**Data records**
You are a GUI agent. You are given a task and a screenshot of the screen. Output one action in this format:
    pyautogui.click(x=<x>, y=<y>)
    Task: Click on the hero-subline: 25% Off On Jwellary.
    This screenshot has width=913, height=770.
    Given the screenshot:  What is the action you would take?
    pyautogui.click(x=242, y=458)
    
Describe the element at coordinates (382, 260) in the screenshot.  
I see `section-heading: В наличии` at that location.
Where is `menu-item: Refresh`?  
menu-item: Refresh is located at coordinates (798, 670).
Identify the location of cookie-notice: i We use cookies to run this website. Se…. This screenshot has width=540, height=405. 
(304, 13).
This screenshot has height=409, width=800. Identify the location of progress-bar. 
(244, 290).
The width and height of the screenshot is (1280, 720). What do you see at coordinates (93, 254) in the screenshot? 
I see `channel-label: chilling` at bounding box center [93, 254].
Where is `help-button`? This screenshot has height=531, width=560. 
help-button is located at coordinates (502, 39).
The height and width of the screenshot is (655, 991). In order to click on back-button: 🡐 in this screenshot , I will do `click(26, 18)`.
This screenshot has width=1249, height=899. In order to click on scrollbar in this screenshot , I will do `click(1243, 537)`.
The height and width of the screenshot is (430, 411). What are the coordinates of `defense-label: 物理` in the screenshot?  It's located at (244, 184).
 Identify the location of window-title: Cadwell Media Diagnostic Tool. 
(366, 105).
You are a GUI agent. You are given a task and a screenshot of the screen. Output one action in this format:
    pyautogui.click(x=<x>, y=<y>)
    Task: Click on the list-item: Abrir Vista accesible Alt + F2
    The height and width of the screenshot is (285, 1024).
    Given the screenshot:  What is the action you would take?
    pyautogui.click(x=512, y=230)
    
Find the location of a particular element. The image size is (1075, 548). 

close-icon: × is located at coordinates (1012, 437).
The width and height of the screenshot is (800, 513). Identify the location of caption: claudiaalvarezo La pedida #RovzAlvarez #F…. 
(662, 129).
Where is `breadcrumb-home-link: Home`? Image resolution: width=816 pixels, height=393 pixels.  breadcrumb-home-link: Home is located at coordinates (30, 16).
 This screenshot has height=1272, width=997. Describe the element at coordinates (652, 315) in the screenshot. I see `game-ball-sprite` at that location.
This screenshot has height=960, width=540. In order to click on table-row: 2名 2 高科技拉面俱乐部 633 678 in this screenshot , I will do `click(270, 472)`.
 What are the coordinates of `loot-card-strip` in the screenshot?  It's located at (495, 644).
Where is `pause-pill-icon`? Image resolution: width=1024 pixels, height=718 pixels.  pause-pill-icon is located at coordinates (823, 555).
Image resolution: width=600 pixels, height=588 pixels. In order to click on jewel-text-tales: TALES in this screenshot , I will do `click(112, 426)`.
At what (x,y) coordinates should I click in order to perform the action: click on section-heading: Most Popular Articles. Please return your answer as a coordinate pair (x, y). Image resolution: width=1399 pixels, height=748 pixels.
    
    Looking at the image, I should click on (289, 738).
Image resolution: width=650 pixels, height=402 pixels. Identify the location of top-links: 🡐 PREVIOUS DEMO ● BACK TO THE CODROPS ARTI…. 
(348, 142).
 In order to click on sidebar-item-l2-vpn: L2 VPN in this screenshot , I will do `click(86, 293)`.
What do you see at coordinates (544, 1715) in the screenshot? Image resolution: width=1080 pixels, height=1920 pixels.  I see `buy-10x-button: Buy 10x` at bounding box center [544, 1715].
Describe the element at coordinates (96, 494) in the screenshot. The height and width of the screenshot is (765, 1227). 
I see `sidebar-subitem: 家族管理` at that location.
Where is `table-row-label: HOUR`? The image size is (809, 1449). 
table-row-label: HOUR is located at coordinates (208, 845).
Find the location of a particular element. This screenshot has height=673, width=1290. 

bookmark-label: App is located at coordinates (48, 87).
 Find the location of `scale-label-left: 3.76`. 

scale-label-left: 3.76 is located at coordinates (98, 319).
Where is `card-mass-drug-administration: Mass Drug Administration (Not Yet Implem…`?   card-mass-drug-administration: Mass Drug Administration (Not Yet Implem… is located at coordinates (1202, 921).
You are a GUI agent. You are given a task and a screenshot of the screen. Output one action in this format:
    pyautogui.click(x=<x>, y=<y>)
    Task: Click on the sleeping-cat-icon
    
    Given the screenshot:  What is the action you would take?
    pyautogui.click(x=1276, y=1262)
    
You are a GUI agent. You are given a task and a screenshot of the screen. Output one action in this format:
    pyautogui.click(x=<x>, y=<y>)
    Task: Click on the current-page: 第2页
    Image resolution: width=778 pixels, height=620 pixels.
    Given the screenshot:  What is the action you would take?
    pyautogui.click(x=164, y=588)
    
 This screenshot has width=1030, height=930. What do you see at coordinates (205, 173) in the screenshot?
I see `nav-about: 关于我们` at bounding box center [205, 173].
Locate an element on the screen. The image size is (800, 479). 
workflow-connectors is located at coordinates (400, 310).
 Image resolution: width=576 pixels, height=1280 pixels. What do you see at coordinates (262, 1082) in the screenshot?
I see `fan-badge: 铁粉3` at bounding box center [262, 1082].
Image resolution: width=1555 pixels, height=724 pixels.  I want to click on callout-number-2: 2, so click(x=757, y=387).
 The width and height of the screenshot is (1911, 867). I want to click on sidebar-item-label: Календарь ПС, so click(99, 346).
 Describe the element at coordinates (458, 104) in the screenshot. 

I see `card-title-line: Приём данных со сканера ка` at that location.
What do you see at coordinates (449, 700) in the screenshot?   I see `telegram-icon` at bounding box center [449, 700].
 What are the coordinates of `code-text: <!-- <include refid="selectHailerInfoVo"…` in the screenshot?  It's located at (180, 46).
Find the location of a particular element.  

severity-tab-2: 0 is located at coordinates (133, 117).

**Brief**
Render the whole listing above as a JSON array of strings, one string per line, with blank lines omitted.

**Solved exercise**
[
  "You are a GUI agent. You are given a task and a screenshot of the screen. Output one action in this format:",
  "    pyautogui.click(x=<x>, y=<y>)",
  "    Task: Click on the hero-subline: 25% Off On Jwellary.",
  "    This screenshot has width=913, height=770.",
  "    Given the screenshot:  What is the action you would take?",
  "    pyautogui.click(x=242, y=458)",
  "Describe the element at coordinates (382, 260) in the screenshot.  ",
  "I see `section-heading: В наличии` at that location.",
  "Where is `menu-item: Refresh`?  ",
  "menu-item: Refresh is located at coordinates (798, 670).",
  "Identify the location of cookie-notice: i We use cookies to run this website. Se…. This screenshot has width=540, height=405. ",
  "(304, 13).",
  "This screenshot has height=409, width=800. Identify the location of progress-bar. ",
  "(244, 290).",
  "The width and height of the screenshot is (1280, 720). What do you see at coordinates (93, 254) in the screenshot? ",
  "I see `channel-label: chilling` at bounding box center [93, 254].",
  "Where is `help-button`? This screenshot has height=531, width=560. ",
  "help-button is located at coordinates (502, 39).",
  "The height and width of the screenshot is (655, 991). In order to click on back-button: 🡐 in this screenshot , I will do `click(26, 18)`.",
  "This screenshot has width=1249, height=899. In order to click on scrollbar in this screenshot , I will do `click(1243, 537)`.",
  "The height and width of the screenshot is (430, 411). What are the coordinates of `defense-label: 物理` in the screenshot?  It's located at (244, 184).",
  " Identify the location of window-title: Cadwell Media Diagnostic Tool. ",
  "(366, 105).",
  "You are a GUI agent. You are given a task and a screenshot of the screen. Output one action in this format:",
  "    pyautogui.click(x=<x>, y=<y>)",
  "    Task: Click on the list-item: Abrir Vista accesible Alt + F2",
  "    The height and width of the screenshot is (285, 1024).",
  "    Given the screenshot:  What is the action you would take?",
  "    pyautogui.click(x=512, y=230)",
  "Find the location of a particular element. The image size is (1075, 548). ",
  "close-icon: × is located at coordinates (1012, 437).",
  "The width and height of the screenshot is (800, 513). Identify the location of caption: claudiaalvarezo La pedida #RovzAlvarez #F…. ",
  "(662, 129).",
  "Where is `breadcrumb-home-link: Home`? Image resolution: width=816 pixels, height=393 pixels.  breadcrumb-home-link: Home is located at coordinates (30, 16).",
  " This screenshot has height=1272, width=997. Describe the element at coordinates (652, 315) in the screenshot. I see `game-ball-sprite` at that location.",
  "This screenshot has height=960, width=540. In order to click on table-row: 2名 2 高科技拉面俱乐部 633 678 in this screenshot , I will do `click(270, 472)`.",
  " What are the coordinates of `loot-card-strip` in the screenshot?  It's located at (495, 644).",
  "Where is `pause-pill-icon`? Image resolution: width=1024 pixels, height=718 pixels.  pause-pill-icon is located at coordinates (823, 555).",
  "Image resolution: width=600 pixels, height=588 pixels. In order to click on jewel-text-tales: TALES in this screenshot , I will do `click(112, 426)`.",
  "At what (x,y) coordinates should I click in order to perform the action: click on section-heading: Most Popular Articles. Please return your answer as a coordinate pair (x, y). Image resolution: width=1399 pixels, height=748 pixels.",
  "    Looking at the image, I should click on (289, 738).",
  "Image resolution: width=650 pixels, height=402 pixels. Identify the location of top-links: 🡐 PREVIOUS DEMO ● BACK TO THE CODROPS ARTI…. ",
  "(348, 142).",
  " In order to click on sidebar-item-l2-vpn: L2 VPN in this screenshot , I will do `click(86, 293)`.",
  "What do you see at coordinates (544, 1715) in the screenshot? Image resolution: width=1080 pixels, height=1920 pixels.  I see `buy-10x-button: Buy 10x` at bounding box center [544, 1715].",
  "Describe the element at coordinates (96, 494) in the screenshot. The height and width of the screenshot is (765, 1227). ",
  "I see `sidebar-subitem: 家族管理` at that location.",
  "Where is `table-row-label: HOUR`? The image size is (809, 1449). ",
  "table-row-label: HOUR is located at coordinates (208, 845).",
  "Find the location of a particular element. This screenshot has height=673, width=1290. ",
  "bookmark-label: App is located at coordinates (48, 87).",
  " Find the location of `scale-label-left: 3.76`. ",
  "scale-label-left: 3.76 is located at coordinates (98, 319).",
  "Where is `card-mass-drug-administration: Mass Drug Administration (Not Yet Implem…`?   card-mass-drug-administration: Mass Drug Administration (Not Yet Implem… is located at coordinates (1202, 921).",
  "You are a GUI agent. You are given a task and a screenshot of the screen. Output one action in this format:",
  "    pyautogui.click(x=<x>, y=<y>)",
  "    Task: Click on the sleeping-cat-icon",
  "    Given the screenshot:  What is the action you would take?",
  "    pyautogui.click(x=1276, y=1262)",
  "You are a GUI agent. You are given a task and a screenshot of the screen. Output one action in this format:",
  "    pyautogui.click(x=<x>, y=<y>)",
  "    Task: Click on the current-page: 第2页",
  "    Image resolution: width=778 pixels, height=620 pixels.",
  "    Given the screenshot:  What is the action you would take?",
  "    pyautogui.click(x=164, y=588)",
  " This screenshot has width=1030, height=930. What do you see at coordinates (205, 173) in the screenshot?",
  "I see `nav-about: 关于我们` at bounding box center [205, 173].",
  "Locate an element on the screen. The image size is (800, 479). ",
  "workflow-connectors is located at coordinates (400, 310).",
  " Image resolution: width=576 pixels, height=1280 pixels. What do you see at coordinates (262, 1082) in the screenshot?",
  "I see `fan-badge: 铁粉3` at bounding box center [262, 1082].",
  "Image resolution: width=1555 pixels, height=724 pixels.  I want to click on callout-number-2: 2, so click(x=757, y=387).",
  " The width and height of the screenshot is (1911, 867). I want to click on sidebar-item-label: Календарь ПС, so click(99, 346).",
  " Describe the element at coordinates (458, 104) in the screenshot. ",
  "I see `card-title-line: Приём данных со сканера ка` at that location.",
  "What do you see at coordinates (449, 700) in the screenshot?   I see `telegram-icon` at bounding box center [449, 700].",
  " What are the coordinates of `code-text: <!-- <include refid=\"selectHailerInfoVo\"…` in the screenshot?  It's located at (180, 46).",
  "Find the location of a particular element.  ",
  "severity-tab-2: 0 is located at coordinates (133, 117)."
]